As I’ve explained in previous posts, we were on vacation when our son B’s appendix ruptured. He had an appendectomy and was in the hospital in Cody, Wyoming for four days. Six days after coming home to Austin, he had pains again, and had to have a follow-up surgery, and he has been in the hospital here in Austin for six days now. And when I say that B has been in the hospital, I really mean our family has been in the hospital.
Let me know if this has changed over the past twenty years, but in the Netherlands, hospital beds were two to a room, with a curtain that you could close for some visual privacy. You could get a single room, but they were called first class and you probably had to pay out of pocket for one. So, although it’s another thing that makes healthcare so outrageously expensive in America, I do love the hospital rooms here. All single, and super nice.
We were impressed with B’s room in the hospital in Cody, Wyoming a few weeks ago. It seemed very spacious, with an easy chair that folded out to a bed that fit exactly between the bed and the window.
It had lots of cabinet space and a spacious bathroom. And of course TV and a DVD/VHS recorder for his viewing pleasure. And good wifi.
Now B is in Dell’s children’s hospital here in Austin, and the room is almost twice as big–bigger than many a Dutch living room.
It doesn’t come across in the photos (which I took with my phone), but there’s a love seat that folds out to two beds, and even though they are perpendicular to the bed, there is still about two feet between B’s bed and the folded out love seat beds.
The chair looks awkward there, but we put it on that side of the bed to better watch DVD’s, and have a foot rest with one of the fold-out beds folded out.
There’s the entertainment/cubby/desk area, again with perfect wifi, so T has been able to work here, and I’m blogging away.
Two nights we all slept in this room. T and I on the fold-out beds, and R on a mat on the floor. We could easily have a ten-person slumber party here. And you could dance in the bathroom.
The other day B’s advisory came to visit during their advisory class and lunch: ten teenagers and their advisor, and they all fit.
The room in Wyoming was very quiet, while this room in Dell’s is not soundproof near the window, so if there’s a loud family meeting in the room next door, it’s annoying.
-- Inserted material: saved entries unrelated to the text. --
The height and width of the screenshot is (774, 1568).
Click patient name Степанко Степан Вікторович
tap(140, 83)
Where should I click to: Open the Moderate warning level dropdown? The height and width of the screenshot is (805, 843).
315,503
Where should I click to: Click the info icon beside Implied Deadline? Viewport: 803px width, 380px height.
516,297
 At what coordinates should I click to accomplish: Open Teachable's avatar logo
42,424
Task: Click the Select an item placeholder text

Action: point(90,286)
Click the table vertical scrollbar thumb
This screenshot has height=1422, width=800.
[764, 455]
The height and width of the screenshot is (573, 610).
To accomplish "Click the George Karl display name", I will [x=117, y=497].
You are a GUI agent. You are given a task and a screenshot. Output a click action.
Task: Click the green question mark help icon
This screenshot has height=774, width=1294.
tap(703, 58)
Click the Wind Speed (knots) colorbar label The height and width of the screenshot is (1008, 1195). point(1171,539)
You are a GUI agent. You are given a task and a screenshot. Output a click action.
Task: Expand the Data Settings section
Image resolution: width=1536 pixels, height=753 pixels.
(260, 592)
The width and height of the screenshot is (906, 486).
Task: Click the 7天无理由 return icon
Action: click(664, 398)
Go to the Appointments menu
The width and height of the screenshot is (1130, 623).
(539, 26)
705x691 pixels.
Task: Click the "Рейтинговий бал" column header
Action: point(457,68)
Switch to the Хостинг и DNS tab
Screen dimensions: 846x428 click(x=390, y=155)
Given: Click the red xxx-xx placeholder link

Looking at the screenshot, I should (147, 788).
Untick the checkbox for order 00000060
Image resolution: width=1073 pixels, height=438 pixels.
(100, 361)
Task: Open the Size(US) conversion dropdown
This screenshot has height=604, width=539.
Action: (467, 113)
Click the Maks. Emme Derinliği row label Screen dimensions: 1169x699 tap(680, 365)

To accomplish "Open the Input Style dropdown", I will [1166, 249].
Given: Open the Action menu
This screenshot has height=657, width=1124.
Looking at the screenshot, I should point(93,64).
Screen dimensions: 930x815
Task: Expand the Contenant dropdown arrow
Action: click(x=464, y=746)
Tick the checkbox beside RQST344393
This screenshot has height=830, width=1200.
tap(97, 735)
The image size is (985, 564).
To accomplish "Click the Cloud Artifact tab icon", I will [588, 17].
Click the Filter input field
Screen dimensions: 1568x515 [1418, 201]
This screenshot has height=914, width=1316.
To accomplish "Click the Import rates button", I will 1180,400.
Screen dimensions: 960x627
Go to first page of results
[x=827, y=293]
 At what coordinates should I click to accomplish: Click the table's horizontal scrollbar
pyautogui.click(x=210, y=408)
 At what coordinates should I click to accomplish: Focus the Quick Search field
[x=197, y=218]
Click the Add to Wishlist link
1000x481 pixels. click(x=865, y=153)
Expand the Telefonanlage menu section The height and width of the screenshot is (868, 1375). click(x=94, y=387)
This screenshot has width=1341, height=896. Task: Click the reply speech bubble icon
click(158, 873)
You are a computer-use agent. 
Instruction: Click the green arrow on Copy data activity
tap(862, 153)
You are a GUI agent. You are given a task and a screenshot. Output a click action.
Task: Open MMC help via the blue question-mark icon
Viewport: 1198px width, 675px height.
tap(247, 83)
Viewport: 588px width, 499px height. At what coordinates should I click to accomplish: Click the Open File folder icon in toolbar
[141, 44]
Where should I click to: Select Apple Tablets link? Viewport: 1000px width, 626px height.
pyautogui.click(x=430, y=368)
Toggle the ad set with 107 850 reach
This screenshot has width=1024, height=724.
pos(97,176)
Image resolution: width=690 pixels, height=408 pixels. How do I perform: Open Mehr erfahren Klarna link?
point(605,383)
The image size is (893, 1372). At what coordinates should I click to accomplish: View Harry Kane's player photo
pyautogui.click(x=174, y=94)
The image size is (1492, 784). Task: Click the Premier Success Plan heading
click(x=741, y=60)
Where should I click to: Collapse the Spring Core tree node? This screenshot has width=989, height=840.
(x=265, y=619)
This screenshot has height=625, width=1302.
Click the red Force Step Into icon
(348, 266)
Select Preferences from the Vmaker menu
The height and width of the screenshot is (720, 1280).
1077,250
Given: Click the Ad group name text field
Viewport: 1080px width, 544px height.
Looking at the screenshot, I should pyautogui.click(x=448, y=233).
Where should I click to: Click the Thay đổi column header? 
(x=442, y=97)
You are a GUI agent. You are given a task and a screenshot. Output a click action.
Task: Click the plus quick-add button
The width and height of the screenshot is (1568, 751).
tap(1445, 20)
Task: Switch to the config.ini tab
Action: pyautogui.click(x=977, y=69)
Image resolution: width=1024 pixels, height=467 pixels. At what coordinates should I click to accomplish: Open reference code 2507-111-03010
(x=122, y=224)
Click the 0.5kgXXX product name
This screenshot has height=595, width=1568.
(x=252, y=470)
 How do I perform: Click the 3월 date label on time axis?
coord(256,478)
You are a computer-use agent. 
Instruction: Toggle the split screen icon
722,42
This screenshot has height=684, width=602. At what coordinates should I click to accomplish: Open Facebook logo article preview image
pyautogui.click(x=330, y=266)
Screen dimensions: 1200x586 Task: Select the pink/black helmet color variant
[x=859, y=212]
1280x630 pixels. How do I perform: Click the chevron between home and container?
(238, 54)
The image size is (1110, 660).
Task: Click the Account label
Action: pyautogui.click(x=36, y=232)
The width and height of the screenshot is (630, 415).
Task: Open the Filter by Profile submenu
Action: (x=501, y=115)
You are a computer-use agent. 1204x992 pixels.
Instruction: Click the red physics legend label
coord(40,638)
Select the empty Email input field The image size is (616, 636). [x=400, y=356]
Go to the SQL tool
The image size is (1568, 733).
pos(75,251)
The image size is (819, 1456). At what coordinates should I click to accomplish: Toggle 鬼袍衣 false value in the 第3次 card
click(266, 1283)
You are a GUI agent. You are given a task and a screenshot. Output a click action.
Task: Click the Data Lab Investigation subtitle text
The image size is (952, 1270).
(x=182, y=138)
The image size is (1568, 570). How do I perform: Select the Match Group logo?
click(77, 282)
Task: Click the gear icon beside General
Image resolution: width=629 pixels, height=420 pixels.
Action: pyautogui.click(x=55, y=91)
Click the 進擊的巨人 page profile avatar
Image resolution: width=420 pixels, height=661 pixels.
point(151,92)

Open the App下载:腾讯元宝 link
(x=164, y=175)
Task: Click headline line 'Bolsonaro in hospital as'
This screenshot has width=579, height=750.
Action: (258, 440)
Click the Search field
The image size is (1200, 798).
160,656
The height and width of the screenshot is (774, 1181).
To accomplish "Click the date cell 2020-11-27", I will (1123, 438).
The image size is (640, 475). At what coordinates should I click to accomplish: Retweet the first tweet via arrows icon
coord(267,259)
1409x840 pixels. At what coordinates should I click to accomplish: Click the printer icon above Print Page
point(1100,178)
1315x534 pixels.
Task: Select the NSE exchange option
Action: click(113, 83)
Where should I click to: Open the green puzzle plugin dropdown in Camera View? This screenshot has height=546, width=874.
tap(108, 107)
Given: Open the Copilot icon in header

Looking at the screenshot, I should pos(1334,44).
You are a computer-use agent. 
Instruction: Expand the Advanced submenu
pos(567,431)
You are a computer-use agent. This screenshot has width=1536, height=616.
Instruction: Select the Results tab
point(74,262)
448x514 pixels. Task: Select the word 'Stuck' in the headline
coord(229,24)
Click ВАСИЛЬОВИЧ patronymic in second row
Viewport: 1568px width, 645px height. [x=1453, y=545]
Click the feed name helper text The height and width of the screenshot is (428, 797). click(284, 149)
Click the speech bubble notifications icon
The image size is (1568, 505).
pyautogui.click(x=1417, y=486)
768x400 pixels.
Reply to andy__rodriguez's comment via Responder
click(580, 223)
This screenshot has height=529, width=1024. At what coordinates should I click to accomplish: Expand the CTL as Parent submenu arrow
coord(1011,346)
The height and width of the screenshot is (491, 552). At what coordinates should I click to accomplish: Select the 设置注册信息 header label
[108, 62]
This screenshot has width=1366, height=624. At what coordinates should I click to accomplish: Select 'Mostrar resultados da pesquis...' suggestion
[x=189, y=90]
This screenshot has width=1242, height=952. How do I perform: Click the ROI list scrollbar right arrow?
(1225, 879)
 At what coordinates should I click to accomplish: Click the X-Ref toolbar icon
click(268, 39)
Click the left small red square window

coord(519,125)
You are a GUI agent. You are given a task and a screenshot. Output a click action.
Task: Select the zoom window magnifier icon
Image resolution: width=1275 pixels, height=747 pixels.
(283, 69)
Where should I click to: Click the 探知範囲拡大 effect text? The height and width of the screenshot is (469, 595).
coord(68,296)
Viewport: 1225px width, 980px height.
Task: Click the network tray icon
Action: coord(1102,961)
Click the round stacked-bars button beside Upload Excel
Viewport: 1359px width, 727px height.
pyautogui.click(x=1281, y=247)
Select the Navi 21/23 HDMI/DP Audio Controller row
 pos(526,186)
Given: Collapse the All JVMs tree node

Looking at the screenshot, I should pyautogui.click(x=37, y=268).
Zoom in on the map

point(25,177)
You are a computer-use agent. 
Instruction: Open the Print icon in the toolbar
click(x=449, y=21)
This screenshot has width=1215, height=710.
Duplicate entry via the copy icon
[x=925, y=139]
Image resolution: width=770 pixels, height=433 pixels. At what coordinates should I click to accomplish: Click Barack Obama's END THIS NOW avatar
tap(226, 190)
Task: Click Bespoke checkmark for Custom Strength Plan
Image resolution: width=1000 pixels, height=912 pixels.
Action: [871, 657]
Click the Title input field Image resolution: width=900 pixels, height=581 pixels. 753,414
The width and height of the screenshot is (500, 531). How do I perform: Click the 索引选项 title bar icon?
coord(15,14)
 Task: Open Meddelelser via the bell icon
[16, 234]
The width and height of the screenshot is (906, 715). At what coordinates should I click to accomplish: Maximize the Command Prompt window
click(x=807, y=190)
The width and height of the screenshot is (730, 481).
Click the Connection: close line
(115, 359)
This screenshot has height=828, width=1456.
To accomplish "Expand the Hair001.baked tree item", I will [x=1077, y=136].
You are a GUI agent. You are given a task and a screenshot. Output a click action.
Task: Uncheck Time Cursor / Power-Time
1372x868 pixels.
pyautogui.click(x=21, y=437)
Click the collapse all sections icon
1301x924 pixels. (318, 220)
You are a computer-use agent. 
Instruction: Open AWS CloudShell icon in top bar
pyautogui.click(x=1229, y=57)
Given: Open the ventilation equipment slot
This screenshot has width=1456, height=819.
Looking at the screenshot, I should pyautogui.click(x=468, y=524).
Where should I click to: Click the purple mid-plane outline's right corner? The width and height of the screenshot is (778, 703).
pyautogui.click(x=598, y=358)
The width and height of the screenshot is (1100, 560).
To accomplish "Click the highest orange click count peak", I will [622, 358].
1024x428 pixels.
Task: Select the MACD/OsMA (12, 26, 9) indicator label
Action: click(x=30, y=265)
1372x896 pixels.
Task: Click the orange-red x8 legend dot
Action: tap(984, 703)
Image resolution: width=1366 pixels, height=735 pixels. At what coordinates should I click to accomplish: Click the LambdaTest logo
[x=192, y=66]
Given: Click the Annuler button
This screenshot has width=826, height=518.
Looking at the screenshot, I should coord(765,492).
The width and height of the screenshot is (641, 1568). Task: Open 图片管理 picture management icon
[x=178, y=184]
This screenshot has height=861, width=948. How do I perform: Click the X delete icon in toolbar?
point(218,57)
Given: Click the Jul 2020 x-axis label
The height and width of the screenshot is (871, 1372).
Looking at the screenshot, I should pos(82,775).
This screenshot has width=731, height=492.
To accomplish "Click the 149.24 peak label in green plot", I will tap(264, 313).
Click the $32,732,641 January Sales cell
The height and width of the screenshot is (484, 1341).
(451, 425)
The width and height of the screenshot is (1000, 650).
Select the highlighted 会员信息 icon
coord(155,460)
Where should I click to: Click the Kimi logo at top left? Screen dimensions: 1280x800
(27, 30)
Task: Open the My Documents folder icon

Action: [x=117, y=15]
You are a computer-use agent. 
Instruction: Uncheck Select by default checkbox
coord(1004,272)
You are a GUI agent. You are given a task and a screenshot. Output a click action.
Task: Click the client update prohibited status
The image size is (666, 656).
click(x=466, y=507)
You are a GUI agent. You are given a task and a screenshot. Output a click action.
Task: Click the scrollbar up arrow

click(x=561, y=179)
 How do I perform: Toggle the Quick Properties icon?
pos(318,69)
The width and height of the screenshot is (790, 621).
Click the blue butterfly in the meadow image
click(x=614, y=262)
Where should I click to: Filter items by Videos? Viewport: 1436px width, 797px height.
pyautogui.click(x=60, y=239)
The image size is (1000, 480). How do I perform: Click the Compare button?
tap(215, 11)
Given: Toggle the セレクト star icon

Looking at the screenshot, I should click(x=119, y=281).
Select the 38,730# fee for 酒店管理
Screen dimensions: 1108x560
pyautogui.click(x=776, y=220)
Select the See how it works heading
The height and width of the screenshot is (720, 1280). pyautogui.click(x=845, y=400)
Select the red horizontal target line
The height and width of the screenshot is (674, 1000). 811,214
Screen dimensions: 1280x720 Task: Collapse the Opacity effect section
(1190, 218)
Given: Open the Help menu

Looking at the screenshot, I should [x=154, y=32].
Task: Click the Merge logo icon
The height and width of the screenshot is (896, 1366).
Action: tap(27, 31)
But then I think of the Dutch two-bed hospital rooms, with only a curtain for privacy, and the limited conversations you could have when visiting, and I realize we really can’t complain.
Oh, and visiting hours are all day.
First of all I hope that your son, and family included is doing well!
The last time I was in hospital for an operation it was 6 years ago.
Two or four person in a room, for some privacy a curtain between the beds is still very common.
Man and woman are mixed.
First class doesn’t excist anymore!
What has changed is for instance that you can buy a cheap little headphone so you can watch your own television (hangs from the seeling).
The sound doesn’t bother no-one that way.
Douche and toilet are for two patient to use.
Visiting hours!
Most hospitals I know of have experimented with visitinghours:
All day visiting hours, or afternoon and evening.
Most of those hospitals decided to limit visitinghours again to the afternoon and eving and limtit the time.
This because it ito much nterefered with hospital routine.
I mean patients have to go for tests, examiniations etc.
Furthermore visitors stayed to long so patients didn’t get the rest they needed and were often exausted after visitinghours.
(I can undertand that in the US the distance to a hospital can be that great that family stays with their relative)
Exceptions are made for:
The maternityward and childrens’s ward
Intensive care: Visits are limit to two visitors per visit and limited time.
All patients with MRSA are isolated in private rooms.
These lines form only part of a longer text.